| SELECTED EXCERPT |
*** Block opens ***
This is where your Wal-Mart bag’s life begins: in Elkridge, not far from Baltimore-Washington International Marshall Airport, at a hulking factory the size of three football fields. Millions of bags with blue Wal-mart logos or red Target bull’s-eyes spin through Advance Polybag’s plant. The operation runs nonstop, every day, even Christmas.
For the factory’s owners and its 140 employees, producing a useful staple of everyday life represents one version of the American dream. But to environmentalists and some politicians, the millions of bags produced by the plant every day are a plague upon the Earth, fouling rivers, oceans and forests.
Plastic bags have been banned in some parts of the country and taxed in others, including the District and Montgomery County. Just last month, Maryland lawmakers considered imposing the country’s first statewide bag tax, of 5 cents. The legislation didn’t make it to the floor of the House of Delegates, but proponents promise to push the measure again next year.
*** Block closes ***
| STORED DATA |
*** Block opens ***
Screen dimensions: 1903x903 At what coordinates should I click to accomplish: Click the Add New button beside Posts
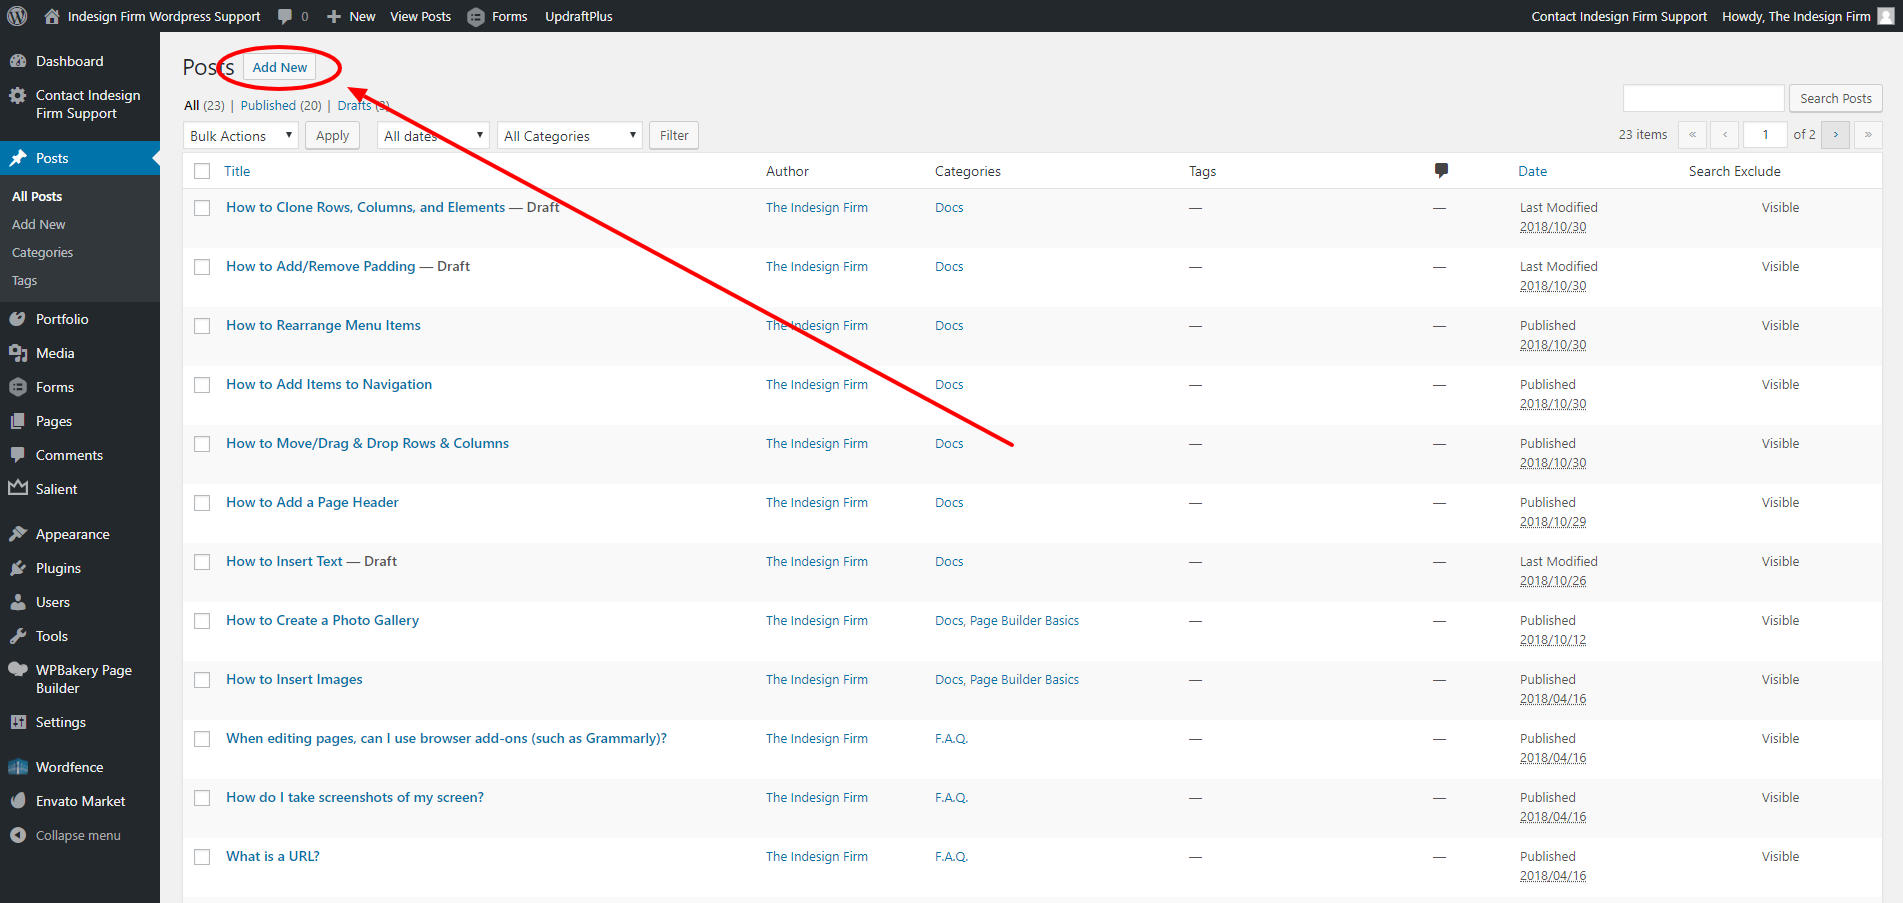pos(279,67)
*** Block closes ***
| ACTION ITEM |
From the plastic bag article above, list the kinds of natural places that environmentalists and some politicians say the bags are fouling.

| PROBLEM SOLUTION |
Rivers, oceans, forests